Выбрать главу

2. Стодесятилетний калмык Кочоев со стопятилетнею женой своею Азлей, убегая сношений с миссионерами и боясь быть обращенными в христианство, нарочно укочевали с семейством из Улалы в Кузнецкий округ. Но милосердие Божие нашло их и там. Обстоятельства так располагались для Кочоева, что он поневоле кидался с места на место, и нехотя должен был опять поселиться близ той же Улалы, от которой бежал. Там все младшие члены его семьи приняли крещение, но сам он со старухой женой еще оставались непреклонными, отвергая убеждения миссионеров и просьбы детей и внуков уже окрестившихся. Но вот однажды престарелому Кочоеву представился во сне новокрещенный внук его Константны читающим евангелие. Книга сияла необыкновенным светом. Какой- то архиерей (старик ранее имел случай видеть православного епископа в Улале), в белой блестящей одежде, подойдя к Кочоеву, сказал ему: «крестись, ты будешь читать лучше его». Кочоев будто бы согласился и тут же был окрещен архиереем этим, только без погружения в воду, при чем архиерей надел на него круглый, как солнце сияющий, золотой крест, дал ему из рук внука книгу, которую Кочоев сам стал легко читать, а книга сияла светлыми лучами, и на сердце старика было так отрадно и сладко, как он не мог бы никогда и вообразить. Проснувшись, Кочоев в минуту порешил свое многолетнее упорство: он и жена его вскоре были крещены в Улале с особенною торжественностью, при общем ликовании собравшегося на торжество всего улалинского крещеного населения («Вологодские Епар. Ведом.» 1884 г., № № 7-8).
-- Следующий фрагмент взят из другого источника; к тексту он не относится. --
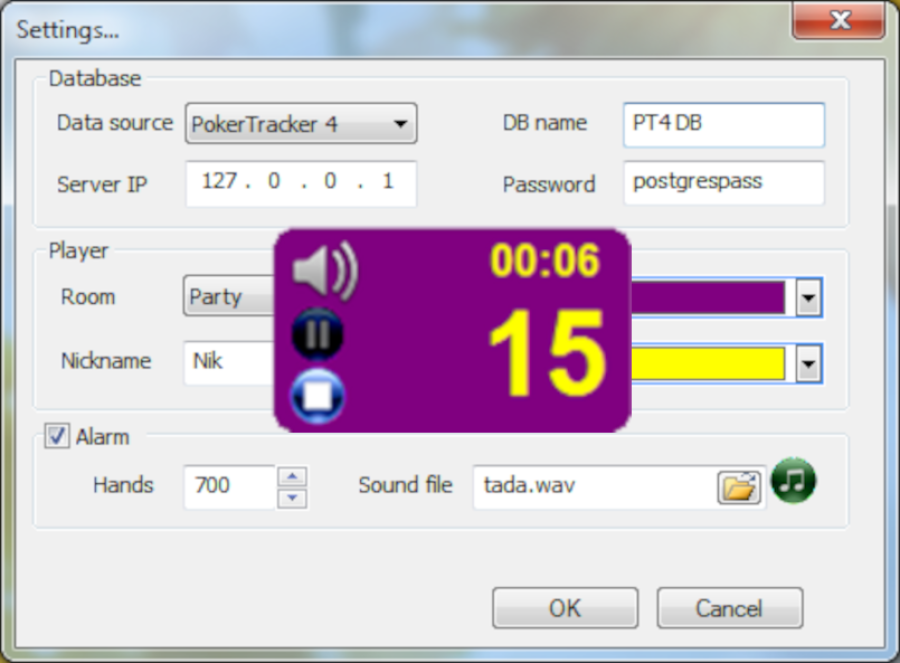Expand the purple color dropdown arrow
The width and height of the screenshot is (900, 663).
[810, 298]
9. Таинственные вразумления и обращения к вере неверующих.

1. Знакомство мое с отставным штаб-лекарем Даниловым сообщает о. протоиерей Η. Соколов относится к первым годам моей службы в г. Херсоне (1832- 1834 г.). Священник Павловский, при составлении исповедной росписи, требовал чтобы штаб- лекарь Данилов был не только отмечен не бывшим у исповеди и святого причастия по неизвестной причине, но был представлен как отвергающий таинства. Я не согласился, потому что вовсе не знал его, а это было в первый год моего служения при Херсонском соборе. Не ревность, а более любопытство побудило меня познакомиться с отщепенцем. Мне указали его на одних крестинах. Здесь я разговорился с ним об ученых предметах и нашел его очень начитанным и хорошо знакомым с философиею XVIII века. Я просил его знакомства; он не отказал и предупредил меня визитом. Между разговором об ученых предметах я напомнил ему, какие последствия угрожают тому, кто отмечается не говевшим по нежеланию. «Вы об этом беспокоитесь? Напрасно. Меня не раз тягали в губ. правление, – и нечего не сделали», – говорил он. «По закону я только лишаюсь права свидетеля. Я всем говорил и вам говорю: что ж мне делать, когда нет у меня ни веры во Христа, ни упования жизни за гробом даже не нахожу, кому молиться? Я вижу только природу, и то глухую, немую и мертвую». Я отвечал на это тем, что знал из академического курса. Заметив что он незнаком с историею философии, я познакомил его с историею философских систем. На сколько мог, я развил пред ним картину сменявшихся заблуждений и взглядов на природу, на невозможность знать ее. Он остановил внимание на том, как Кант смотрел на видимый мир как на явление, и как невидимый мир признан им вечно искомою величиною, неразрешимым иксом; обратил я внимание его на вопросы о пространстве и времени, выставляя их азбукою философии. Петр Федорович Данилов привязался ко мне, и я находил удовольствие видеть милых его племянниц Языковых: Пашу десятилетнюю и восьмилетнюю Дуню. Жена моя нашла приятное знакомство с женою Данилова. Дома наши были на одной улице.